Hope everything is going well at home and your school. My thoughts have been on you lately. I been worried about you. Yesterday your dad and I went out to eat at Jims and I got the boneless wings like you used to like to get. I made sure your dad and I had them with ranch dressing like you enjoyed them to be. I am constantly praying for you and your little sister. I have been reading online about stepmoms who hate their step-children. In a lot of ways I can relate. In the beginning you and I used to get along but something changed. I am not sure what changed but the dynamic of our relationship changed.
You saw me as a threat for some reason. You wanted to fight and talked often about wanting to hurt your family. I remember the graphic details of how you wanted to push your brother, older sister and step-dad down the stairs if given the opportunity. How you hated how your brother touched your little sister. How you hated how they made fun of you and tried to fight with you. The boy I had first met would have never wanted to harm anyone and listening to you on multiple occasions just go off on me and your dad about wanting to cause harm to others concerned and shocked us both.
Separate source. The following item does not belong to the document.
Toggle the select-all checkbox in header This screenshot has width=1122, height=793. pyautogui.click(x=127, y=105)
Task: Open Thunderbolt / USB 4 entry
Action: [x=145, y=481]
The scariest moment was getting a call from your school saying you had brought a knife to school. We knew you had trouble with bullies and you were not adjusting well. Violence is never the answer though.
Towards the last time I saw you, all you did was want to fight with me. You fought with your father and antagonized your little sister. I hated you for causing discourse in our house. I loved you but hated you at the same time. Then the issues with the lying. Honestly you were a really good liar. It was hard for me to detect if you were lying or not. I do not understand why you felt compelled to lie about everything. Why did you try to set your father and me apart? I was a neutral party in all of this. I am not the reason your parents got divorced. I was there to love you and support you in any activity you chose. I wanted to defend you and get you what you needed to be a better human being in this life. I was your advocate.
As much as it pains me to say this the day we signed our rights away to you and your little sister part of me was relieved. Relieved that you could not come into our home and try to destroy it between the lying, fighting and drawing all over our walls. While there is that part I am ashamed to admit the rest of me did not want to see you go. I wanted to help see you through the process of the broken boy you had become because of the divorce. I wanted to be there for you when you were in your rage and walk beside you and get to the other side. The other side where there is hope, joy and the return of the caring and nurturing boy I once knew. I hope you can find him Xander and please do not forget about him.
I love and miss you Xander.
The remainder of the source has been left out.